- _INFORMATION SHOWN_
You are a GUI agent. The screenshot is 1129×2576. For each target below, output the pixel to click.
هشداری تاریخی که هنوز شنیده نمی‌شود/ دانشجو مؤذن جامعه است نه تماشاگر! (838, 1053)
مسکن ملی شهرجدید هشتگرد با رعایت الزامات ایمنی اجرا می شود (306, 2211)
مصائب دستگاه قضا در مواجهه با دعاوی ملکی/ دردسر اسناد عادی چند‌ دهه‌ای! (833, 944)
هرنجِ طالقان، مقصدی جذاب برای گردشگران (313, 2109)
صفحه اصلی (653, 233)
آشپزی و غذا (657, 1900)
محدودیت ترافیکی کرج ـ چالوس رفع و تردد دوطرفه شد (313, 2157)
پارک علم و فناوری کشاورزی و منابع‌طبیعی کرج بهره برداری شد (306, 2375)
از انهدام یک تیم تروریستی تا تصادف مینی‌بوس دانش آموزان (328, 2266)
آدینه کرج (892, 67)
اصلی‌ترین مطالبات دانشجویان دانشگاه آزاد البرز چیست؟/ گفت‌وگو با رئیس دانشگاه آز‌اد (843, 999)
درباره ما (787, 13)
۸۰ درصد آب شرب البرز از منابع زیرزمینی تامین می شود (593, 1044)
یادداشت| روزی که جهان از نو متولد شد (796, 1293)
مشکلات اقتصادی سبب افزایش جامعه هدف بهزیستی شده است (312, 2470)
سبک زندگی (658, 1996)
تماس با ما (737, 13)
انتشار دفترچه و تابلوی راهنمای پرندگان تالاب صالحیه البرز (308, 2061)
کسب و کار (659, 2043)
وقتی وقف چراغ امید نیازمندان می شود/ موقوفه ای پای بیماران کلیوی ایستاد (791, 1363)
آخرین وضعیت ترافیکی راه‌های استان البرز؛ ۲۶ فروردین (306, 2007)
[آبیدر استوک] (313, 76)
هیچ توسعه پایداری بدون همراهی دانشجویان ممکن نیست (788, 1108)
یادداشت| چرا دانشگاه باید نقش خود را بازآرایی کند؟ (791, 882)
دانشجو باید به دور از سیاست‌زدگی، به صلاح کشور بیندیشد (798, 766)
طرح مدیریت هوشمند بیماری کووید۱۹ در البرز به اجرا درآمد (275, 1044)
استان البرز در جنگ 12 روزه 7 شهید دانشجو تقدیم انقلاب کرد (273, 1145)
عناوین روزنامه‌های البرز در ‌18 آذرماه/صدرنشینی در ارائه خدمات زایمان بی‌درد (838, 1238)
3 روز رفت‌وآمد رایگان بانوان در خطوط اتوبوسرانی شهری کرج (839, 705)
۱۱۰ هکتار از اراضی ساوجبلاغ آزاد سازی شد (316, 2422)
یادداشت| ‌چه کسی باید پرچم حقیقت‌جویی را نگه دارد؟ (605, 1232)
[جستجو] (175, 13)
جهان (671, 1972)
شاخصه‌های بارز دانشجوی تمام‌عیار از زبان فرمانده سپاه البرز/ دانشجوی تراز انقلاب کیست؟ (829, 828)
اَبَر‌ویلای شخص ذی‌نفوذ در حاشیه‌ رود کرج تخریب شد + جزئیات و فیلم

- _PROBLEM TO WORK ON_
List each line of the entries that holds the string "اجرا".

- _EXERCISE ANSWER_
مسکن ملی شهرجدید هشتگرد با رعایت الزامات ایمنی اجرا می شود (306, 2211)
طرح مدیریت هوشمند بیماری کووید۱۹ در البرز به اجرا درآمد (275, 1044)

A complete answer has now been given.